Monday, November 30, 2015

Quotable: Perry Link on China’s media controls


publicdiplomacycouncil.org

Sunday, November 29th 2015
In a recent article, Perry Link reviewed the two statements issued by the PRC’s Xi Jinping and Taiwan’s Ma Ying-jeou following their November 5 meeting in Singapore.  “What Xi and Ma Really Said” wrung out meanings and implications of the word choices made by the two.  Link is Professor Emeritus of East Asian Studies at Princeton University.  The whole article --- from the ChinaFile website on November 17, 2015 -- demonstrated the importance of deep language skills in diplomacy and communication.  Here, however, is Link’s opening description of media control in China.

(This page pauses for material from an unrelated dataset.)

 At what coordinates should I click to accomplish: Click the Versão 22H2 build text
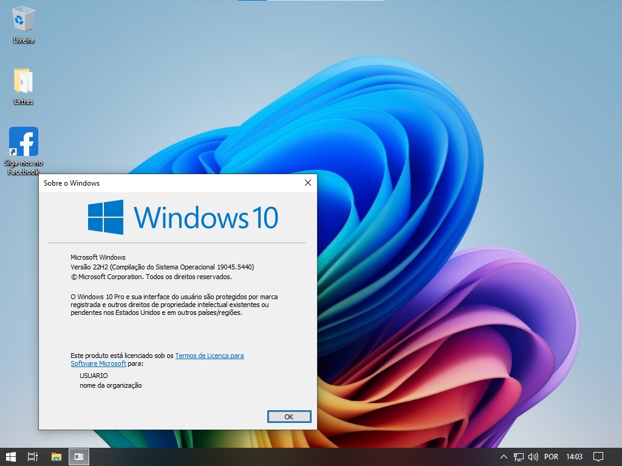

The Chinese government employs hundreds of thousands of people at all administrative levels, central to local, to prescribe and monitor how news stories are presented to the public. These people tell editors of newspapers and web pages not only what stories to run, but also what words and phrases to use, how to write headlines, and what page a story should appear on. They further prescribe what words must not be used, which stories not be published, and which stories allowed but “downplayed.” The more politically important a story is, the closer the scrutiny is. The attention given to national-level slogans and top policy announcements is meticulous. Elite word workers study them from nearly every possible angle.